Local Percutaneous Radiofrequency for Chronic Plantar Fasciitis.

Plantar fasciitis is the most common cause of heel pain. It accounts for 80% of the cases and has an estimated prevalence rate of up to 7% in the general population, with bilateral involvement in 20% to 30% of those patients. This condition affects people of working age, thereby limiting and diminishing their quality of life. There are a wide range of treatment options for the management of plantar fasciitis that include both conservative and surgical treatments. Although surgical treatment based on partial or total plantar fascia release has success rates of some 70% to 90%, it is not free of complications. These complications, soft-tissue healing problems, superficial infection, or longitudinal arch collapse in cases of a greater than 40% release of the fascia. Bipolar radiofrequency appears to be a safe procedure for refractory plantar fasciitis that can provide outcomes equivalent to open plantar fascia release with less morbidity. The purpose of this article is to describe the local percutaneous radiofrequency technique for patients with chronic, recalcitrant plantar fasciitis.

Plantar fasciitis is the most common cause of heel pain. It accounts for 80% of the cases and has an estimated prevalence rate of up to 7% in the general population, with bilateral involvement in 20% to 30% of those patients. This condition affects people of working age, thereby limiting and diminishing their quality of life.

Although the cause of plantar fasciitis remains unclear, there are many associated risk factors. They include cavus foot, obesity, and reduced ankle dorsiflexion. The pathogenesis involves localized inflammation and degeneration of the proximal plantar aponeurosis near its origin at the medial tuberosity of the calcaneus. These inflammatory changes are usually present with pain when patients take their first steps in the morning or after long periods of rest. The symptoms of plantar fasciitis tend to progressively improve. However, this condition can be persistent in a small percentage of cases and become a limiting factor in daily activities.

There are a wide range of treatment options for the management of plantar fasciitis that include both conservative and surgical treatments. Conservative treatment encompasses rest, anti-inflammatory drugs, stretching exercises, physical therapy, foot padding, and orthotic devices. This treatment has a success rate of up to 90%. Surgical treatment is necessary in fewer than 10% of patients.

Although surgical treatment based on partial or total plantar fascia release has success rates of some 70% to 90%, it is not free of complications. Those complications may include medial plantar nerve injuries, soft-tissue healing problems, superficial infection, or longitudinal arch collapse in cases of a greater than 40% release of the fascia.

To prevent these complications, many presurgical options such as steroid injections, extracorporeal shock-wave therapy, or bipolar radiofrequency (BRF) in the plantar fascia have been proposed. BRF treatment has a long medical history in treating several conditions. It has been used in orthopaedics for upper-limb tendinopathy, epicondylitis, Achilles tendon injuries, or knee pain and is an effective option in cases of recalcitrant plantar fasciitis. It is a minimally invasive technique used in the treatment of acute and chronic painful processes in which a probe emits an electrical field. It is applied to soft tissue damaged from a vascular point of view and is thought to mediate the therapeutic effects. In the case of plantar fasciitis, some studies have shown it to have a significant degree of clinical efficacy and safety. Furthermore, an average satisfaction rate of around 83%, low complication rates, and improvements in clinical outcomes were seen.

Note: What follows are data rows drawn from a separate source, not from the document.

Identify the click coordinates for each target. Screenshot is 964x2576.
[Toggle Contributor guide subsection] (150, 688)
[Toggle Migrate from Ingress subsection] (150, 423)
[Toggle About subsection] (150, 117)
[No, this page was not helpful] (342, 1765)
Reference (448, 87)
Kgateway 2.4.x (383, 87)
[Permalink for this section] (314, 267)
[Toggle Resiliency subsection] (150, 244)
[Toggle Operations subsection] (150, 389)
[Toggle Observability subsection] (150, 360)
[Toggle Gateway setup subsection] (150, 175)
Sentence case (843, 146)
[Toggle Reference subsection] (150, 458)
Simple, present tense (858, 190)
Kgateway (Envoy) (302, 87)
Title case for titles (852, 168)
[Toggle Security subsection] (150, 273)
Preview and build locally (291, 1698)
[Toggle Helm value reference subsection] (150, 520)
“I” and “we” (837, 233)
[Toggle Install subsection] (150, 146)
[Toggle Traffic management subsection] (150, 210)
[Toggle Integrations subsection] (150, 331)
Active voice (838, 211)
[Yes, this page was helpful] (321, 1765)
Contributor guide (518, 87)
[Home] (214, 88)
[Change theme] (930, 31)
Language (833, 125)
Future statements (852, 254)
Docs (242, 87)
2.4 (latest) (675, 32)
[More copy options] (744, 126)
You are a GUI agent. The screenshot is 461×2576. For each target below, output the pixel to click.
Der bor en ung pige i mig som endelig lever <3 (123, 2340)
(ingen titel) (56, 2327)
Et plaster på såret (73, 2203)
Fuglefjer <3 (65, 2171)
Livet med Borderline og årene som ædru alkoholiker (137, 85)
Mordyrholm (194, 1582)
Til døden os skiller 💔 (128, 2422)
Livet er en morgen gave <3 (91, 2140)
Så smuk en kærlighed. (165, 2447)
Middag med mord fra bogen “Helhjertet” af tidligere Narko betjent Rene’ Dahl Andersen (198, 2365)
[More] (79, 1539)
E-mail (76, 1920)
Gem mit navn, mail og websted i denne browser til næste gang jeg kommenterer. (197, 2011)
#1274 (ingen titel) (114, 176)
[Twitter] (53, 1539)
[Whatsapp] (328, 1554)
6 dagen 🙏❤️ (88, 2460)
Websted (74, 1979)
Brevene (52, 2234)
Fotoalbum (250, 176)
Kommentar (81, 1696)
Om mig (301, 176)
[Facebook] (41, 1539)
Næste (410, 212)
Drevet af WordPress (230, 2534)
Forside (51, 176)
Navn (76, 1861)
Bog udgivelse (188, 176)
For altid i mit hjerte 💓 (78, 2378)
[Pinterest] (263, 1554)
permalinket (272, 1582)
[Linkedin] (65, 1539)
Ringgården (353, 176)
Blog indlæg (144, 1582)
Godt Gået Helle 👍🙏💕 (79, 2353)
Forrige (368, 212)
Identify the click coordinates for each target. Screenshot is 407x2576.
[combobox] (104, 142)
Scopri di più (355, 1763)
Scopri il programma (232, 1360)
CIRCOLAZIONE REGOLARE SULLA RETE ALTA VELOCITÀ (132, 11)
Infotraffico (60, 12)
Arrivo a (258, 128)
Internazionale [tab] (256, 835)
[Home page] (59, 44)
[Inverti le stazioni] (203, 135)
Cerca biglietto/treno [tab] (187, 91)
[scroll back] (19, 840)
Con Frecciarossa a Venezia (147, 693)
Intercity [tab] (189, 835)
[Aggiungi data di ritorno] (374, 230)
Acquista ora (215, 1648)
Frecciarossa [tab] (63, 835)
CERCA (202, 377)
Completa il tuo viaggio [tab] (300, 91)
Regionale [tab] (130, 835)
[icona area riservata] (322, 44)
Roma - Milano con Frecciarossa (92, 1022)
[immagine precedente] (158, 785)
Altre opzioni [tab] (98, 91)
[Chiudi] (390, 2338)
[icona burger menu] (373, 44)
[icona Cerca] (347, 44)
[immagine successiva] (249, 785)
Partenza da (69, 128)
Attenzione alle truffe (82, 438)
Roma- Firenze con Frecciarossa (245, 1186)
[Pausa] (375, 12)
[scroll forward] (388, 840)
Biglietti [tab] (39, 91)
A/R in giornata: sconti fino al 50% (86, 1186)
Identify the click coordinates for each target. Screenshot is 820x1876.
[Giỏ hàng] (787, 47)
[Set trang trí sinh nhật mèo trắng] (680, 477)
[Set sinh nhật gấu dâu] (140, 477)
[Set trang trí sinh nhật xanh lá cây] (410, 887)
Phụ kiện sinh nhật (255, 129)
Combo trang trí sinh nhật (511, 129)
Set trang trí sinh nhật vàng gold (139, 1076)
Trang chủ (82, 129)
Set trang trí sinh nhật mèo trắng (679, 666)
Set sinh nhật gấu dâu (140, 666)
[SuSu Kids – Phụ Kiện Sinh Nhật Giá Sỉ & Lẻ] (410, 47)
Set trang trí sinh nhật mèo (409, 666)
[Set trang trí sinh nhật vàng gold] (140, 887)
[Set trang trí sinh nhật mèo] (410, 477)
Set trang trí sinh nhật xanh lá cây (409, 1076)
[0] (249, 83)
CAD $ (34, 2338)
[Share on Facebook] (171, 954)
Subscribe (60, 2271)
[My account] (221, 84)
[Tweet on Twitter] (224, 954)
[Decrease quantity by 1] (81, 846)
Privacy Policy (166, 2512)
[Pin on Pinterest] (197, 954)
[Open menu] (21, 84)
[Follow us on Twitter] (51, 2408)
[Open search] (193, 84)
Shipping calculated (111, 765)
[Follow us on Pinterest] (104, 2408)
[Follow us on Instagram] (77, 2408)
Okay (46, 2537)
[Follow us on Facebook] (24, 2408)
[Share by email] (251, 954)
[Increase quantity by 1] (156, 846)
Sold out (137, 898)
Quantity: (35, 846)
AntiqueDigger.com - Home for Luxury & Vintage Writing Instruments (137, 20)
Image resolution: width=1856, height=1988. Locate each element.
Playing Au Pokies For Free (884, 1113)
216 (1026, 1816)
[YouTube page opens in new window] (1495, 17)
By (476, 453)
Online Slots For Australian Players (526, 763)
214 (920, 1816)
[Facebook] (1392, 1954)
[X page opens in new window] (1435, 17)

In summary, BRF appears to be a safe procedure for refractory plantar fasciitis that can provide outcomes equivalent to open plantar fascia release with less morbidity. The purpose of this article is to describe the local percutaneous radiofrequency technique for patients with chronic, recalcitrant plantar fasciitis.

Surgical Technique

Percutaneous BRF for chronic plantar fasciitis is performed with the patient under spinal anesthesia with a tourniquet applied to the ankle. The patient is positioned supine with the ankle draped and hanging freely over the edge of the table.

Before local anesthesia is administered, the painful heel area is tested and outlined with a sterile marker with the ankle in dorsiflexion. The points where radiofrequency will be applied are marked inside the painful area, with a distance of 5 mm between them (Fig 1).

Fig 1

Left foot, plantar view, with the patient positioned supine and the ankle draped and hanging freely over the edge of the table. (A) The painful heel area is tested and outlined with a sterile marker with the ankle in dorsiflexion. (B) The points where radiofrequency will be applied are marked, with a distance of 5 mm between them.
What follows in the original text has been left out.